More importantly, the shored up infrastructure led to less customer complaint volume. “We saw such a small percentage of customers needing to reach out for help on setting up a new account or opening up a dispute. It speaks to the effort that went into the product journey.”
“Having the control and ownership of our own tools and processes meant in-house customer resolution.”
The Engine of Financial Innovation
Internally, the first-party infrastructure was born of a positive feedback loop where the tech stack — chosen for its speed and versatility — would enable similar benefits in the product. To provide Lerdall’s team with a more frictionless customer experience, O’Toole and his engineers adopted a similar philosophy in refreshing their tools.
“We use Go as our primary language on this specific project,” he said. “It’s super easy to pick up and run with it. We designed a training program where any new engineer who joins the platform doesn’t need Go experience.”
Split-Millisecond Decisions
With a boost in architectural efficiency, the engineering team can now adapt to Stash’s real-time banking ecosystem. In the past, banking processes such as linking and making deposits took several hours or days; now, every card swipe translates to a live decision on the company’s end.
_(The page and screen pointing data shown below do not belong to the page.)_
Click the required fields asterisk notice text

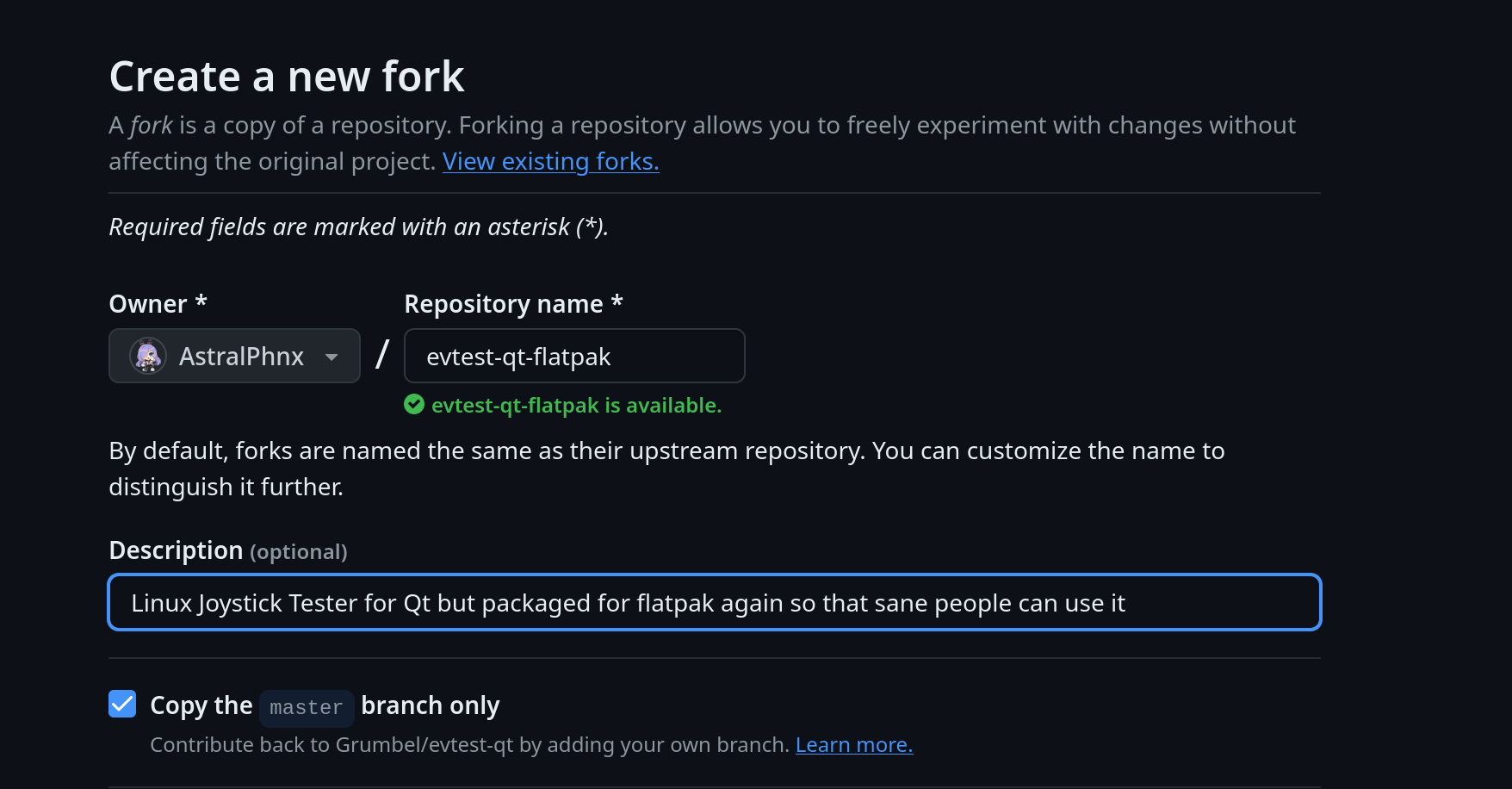358,227
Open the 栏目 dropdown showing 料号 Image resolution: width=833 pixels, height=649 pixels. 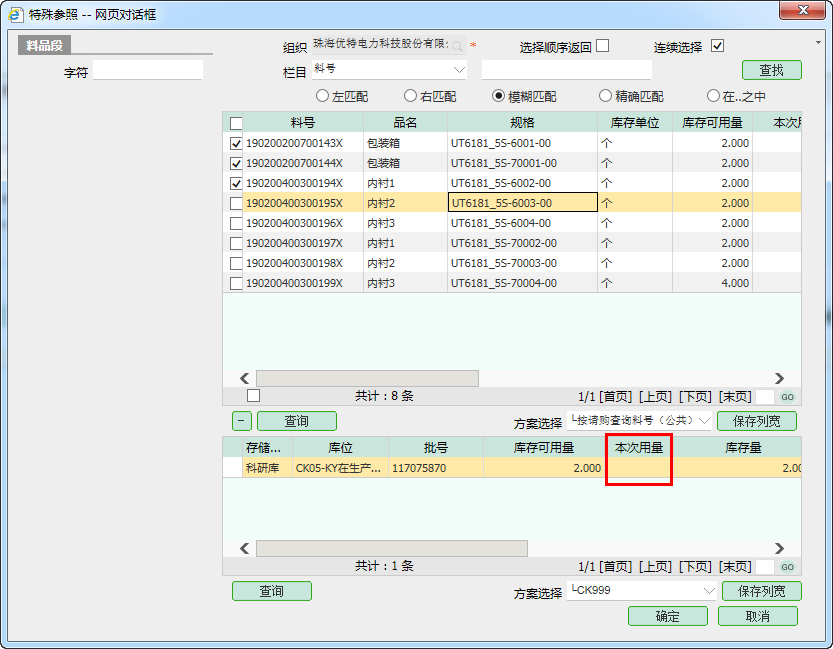tap(459, 69)
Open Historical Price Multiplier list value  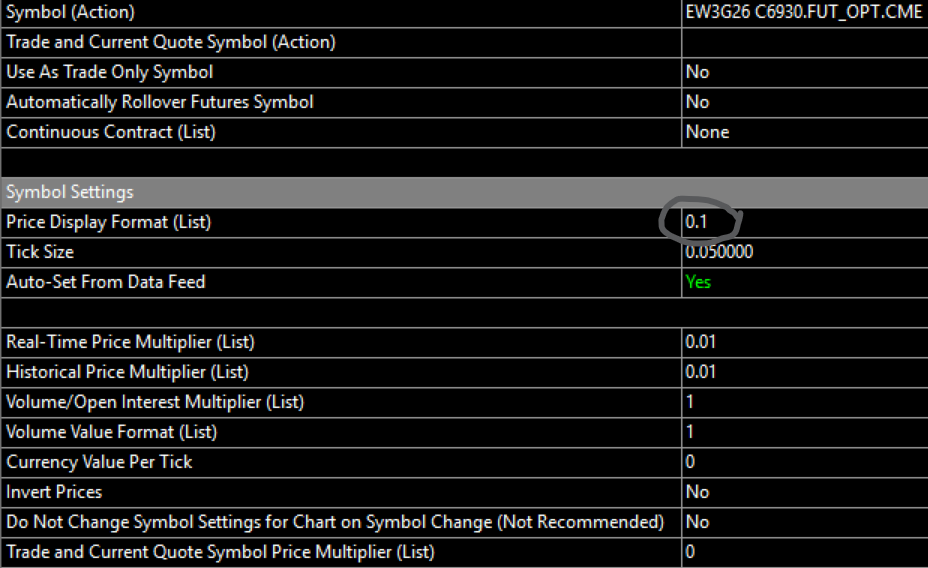(x=700, y=372)
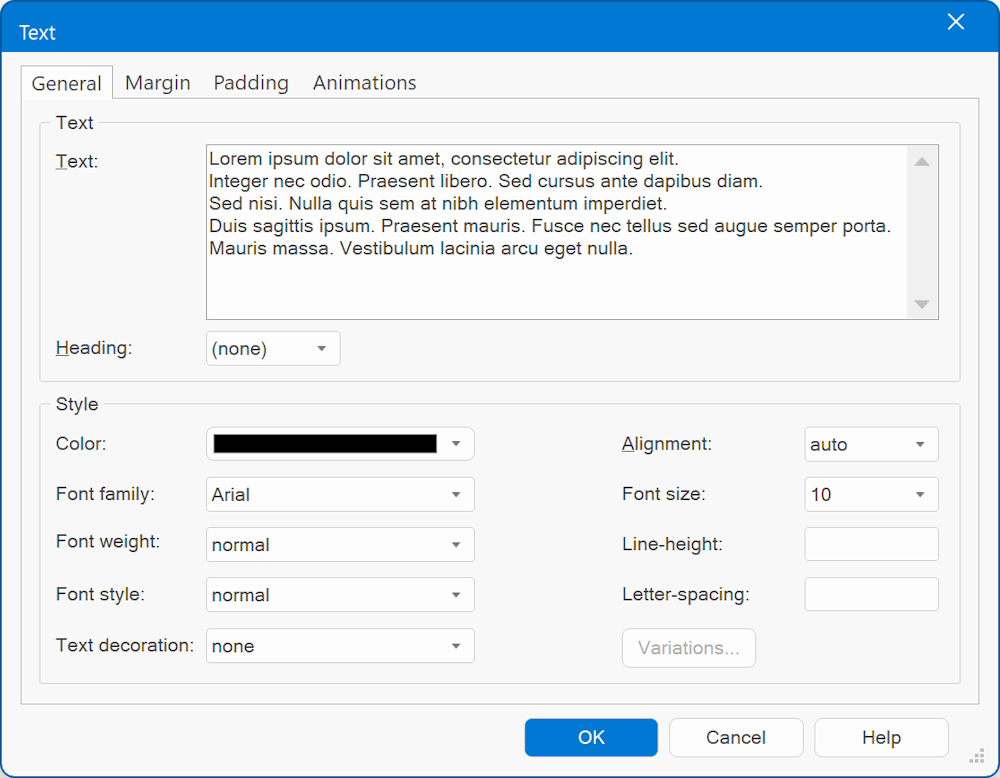Focus the Letter-spacing input field
1000x778 pixels.
[871, 594]
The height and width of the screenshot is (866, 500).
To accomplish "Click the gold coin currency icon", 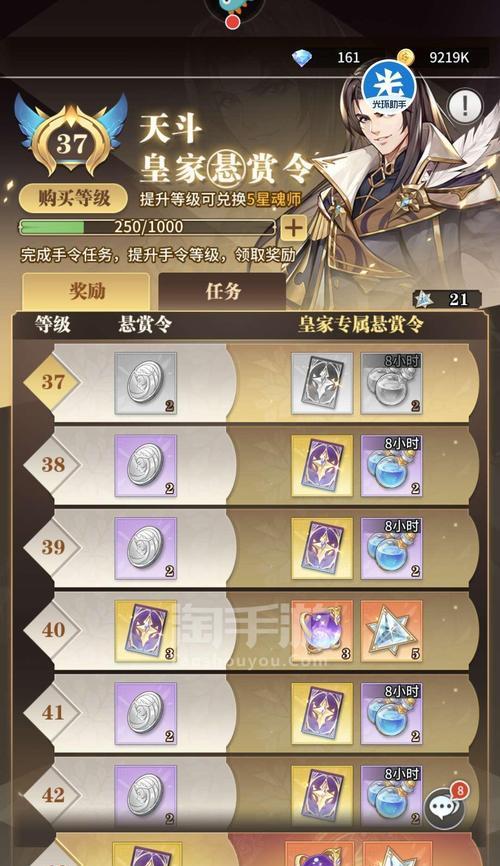I will (406, 57).
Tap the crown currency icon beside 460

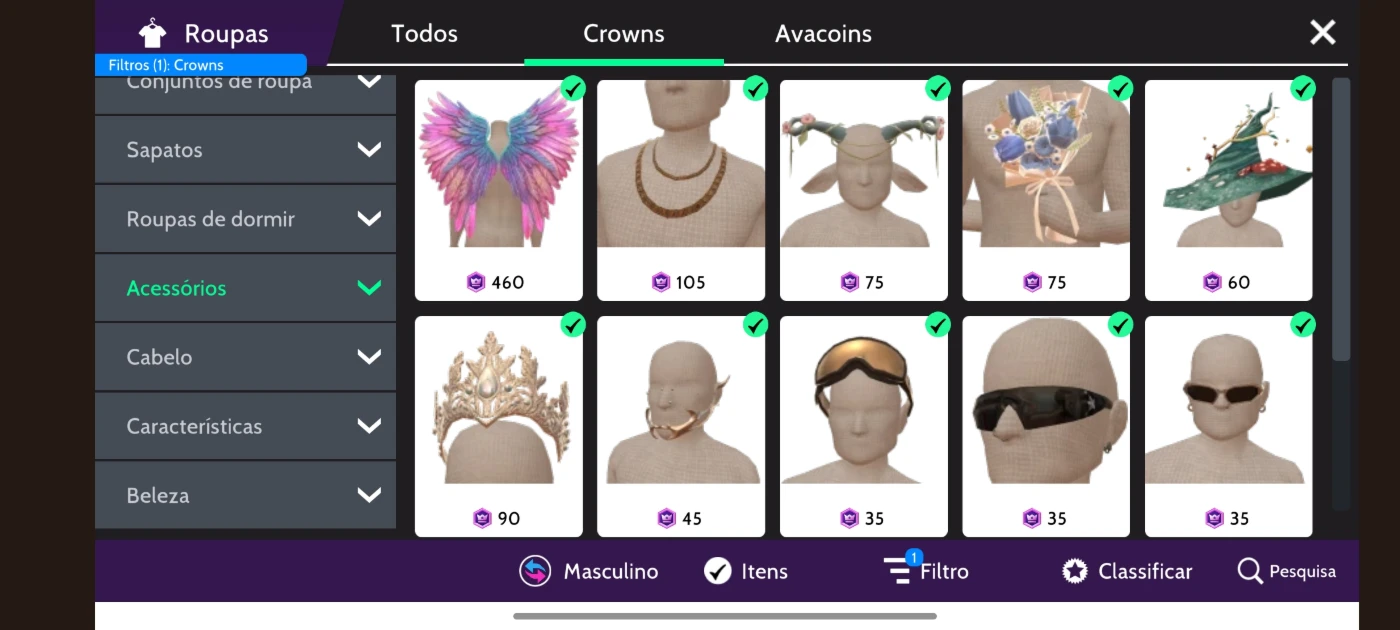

This new untethered autonomy meant the ability for O’Toole to scale his team with new SRE and NOC engineers to fulfill a wider scope of operations.
Going a step further, these underlying technological advances put power back into company hands and serve to harmonize cross-functional communications. Funneling feedback back into the CX and operations teams has become a more streamlined channel. More than just the speed, an entirely new toolset was built out so they can affect change and gain better insights into customer behavior.
“It’s really critical for CX and operations to have a process by which to escalate a problem directly to a team and establish clear communication,” O’Toole added.
Keeping the Mission Possible
The success of infrastructural reform such as the Core platform often hinges on the teams’ understanding and buy-in of a progressive vision. For Ghai, it calls for establishing pillars that ensure product teams can withstand the paradigm shift of a large-scale initiative.
As far as best practices, Ghai promotes setting clear objectives and results so the company’s squads — comprising engineering, product and design — have full transparency into the expected end goal of Core’s ambitious rollout. Hand-in-hand with granting insight into performance metrics is the push for more ownership and accountability. On a big-picture level, moving core pieces of the workflow in-house might be a logical next step. But it also entails more granular decision-making across the board.
“With a singular decision maker, you get the who, why and when of the process,” Ghai explained. “That can eliminate a lot of the red tape that comes with it.”
But beyond the processes and logistics, what truly enables the Stash Core platform to continually improve the customer experience, which is ever more important in economic uncertainty — is the mission. It’s empowered Lerdall to sit down with her team for the “voice of the customer” program and analyze public pain points.The frictionless collaboration continues to motivate O’Toole and his engineering colleagues as they develop the code that fuels the technical ship that ferries passengers to better fiscal outcomes. And it’s meant that Ghai can easily rally together a resolute crew of different product leaders and colleagues, eager to smash through the financial concerns of those in need.
“What keeps us true to our mission is that we always go back to our target population,” Ghai said. “That way, we can continuously reinforce, learn and iterate.”